I have lost weight eating the higher fat diet. I am not really strict with it I just do the best I can, I'm not going to make it a burden or a job, just changing what I can when I can and it is working. I lost nearly 10% of my weight when I cut back on sugar and started to eat much less carbs... finding high fat foods isn't easy. I am shooting for something like 60% fat, 30% protein, 10% carbs. I probably come close but I don't do it every day. Now and then I eat a big plate of spaghetti and meat sauce, drink a beer a couple of times a week, ate three big buttermilk pancakes with eggs and becan Yesterday... with Mrs. Butterworths.

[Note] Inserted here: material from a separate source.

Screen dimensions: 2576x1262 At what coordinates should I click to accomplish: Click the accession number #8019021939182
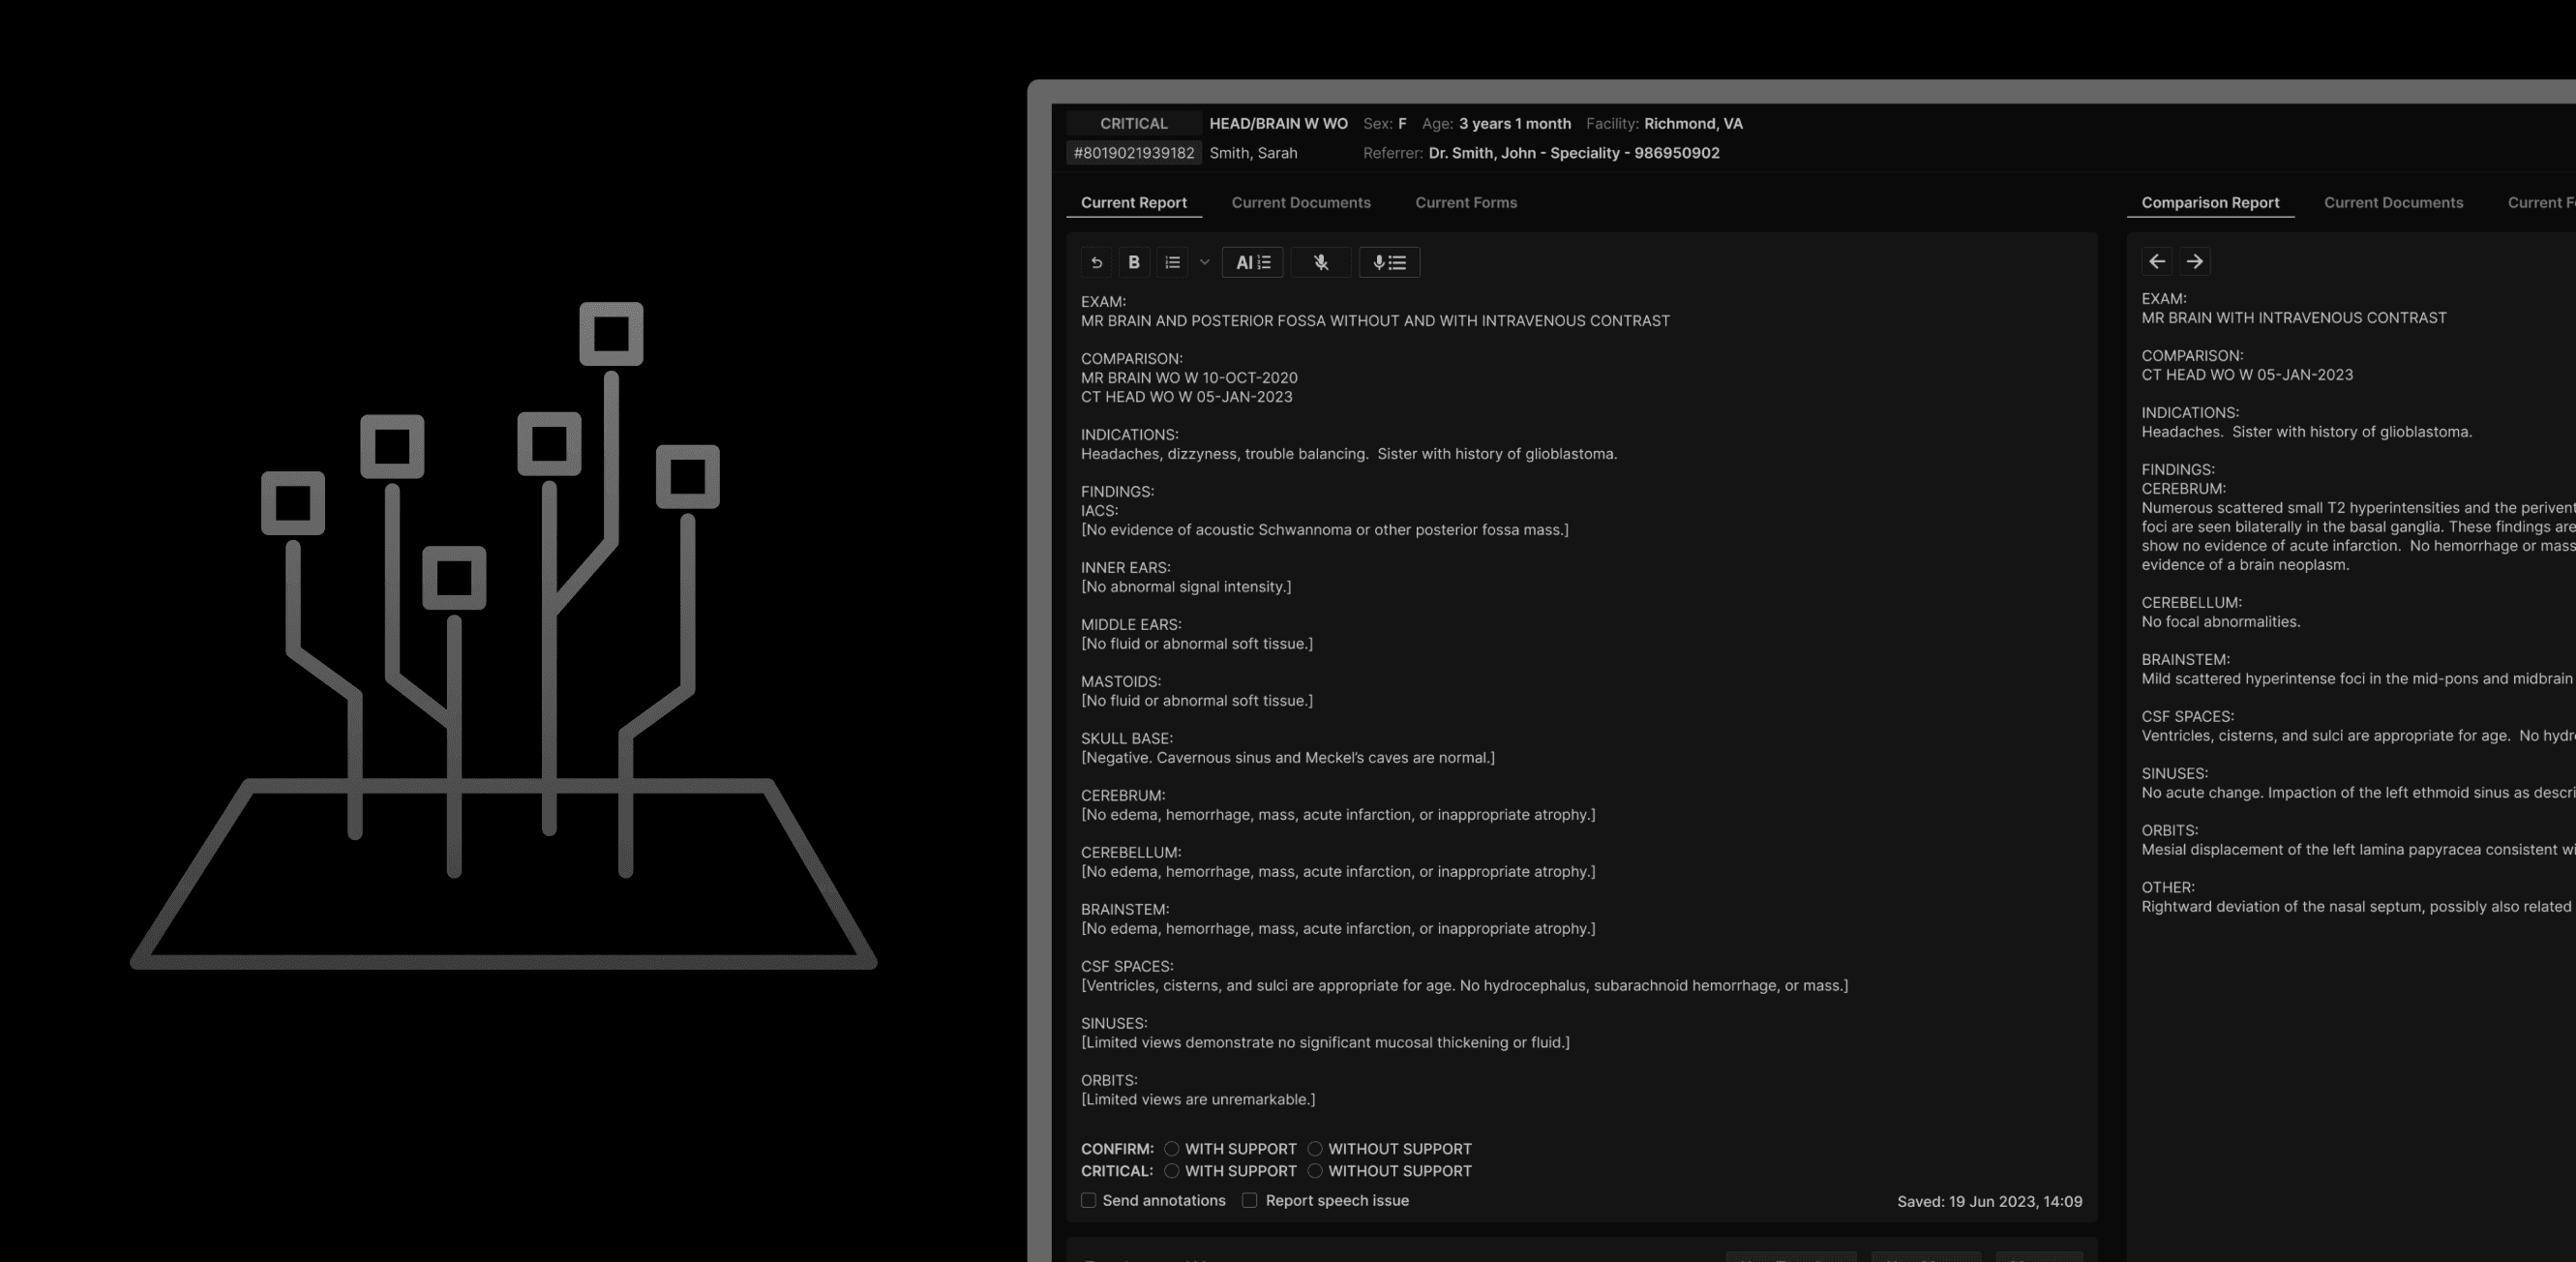1133,153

Life is for living, right?
I'll never be able to explain this to my cardiologist, he is old school. My regular doctor pretty much agrees with me but he sees the results and knows that, while not being my own personal food police, I am keeping pretty close to my dietary goals.
I'm a little nervous about it, talking to the doctor but I'm going to tell him I'm not taking statins anymore. If he or insurance insists, I'll fill it at the pharmacy and throw it out.
One other thing to think about. Tell me what incentive does big pharma or any pharmaceutical company have in me being well, in me not being sick? Do they not make their money treating symptoms with pills? So, if I am well and have no symptoms, they won't be selling me medicine and they won't be making money... that could explain (and probably does explain) the faulty information on diets and other things. Follow the money. I'm sick, they make money. The more sick I am, the more money they make. I am well, the doctor makes money from exams and tests... big pharma does not because I do not have symptoms that need to be treated.
I told my internal medicine doctor that, what I think about big pharma not wanting me well, and he agreed. I was surprised.
Do you think my cardiologist will drop me?
"Oh, by the way, I'm bound for Rome".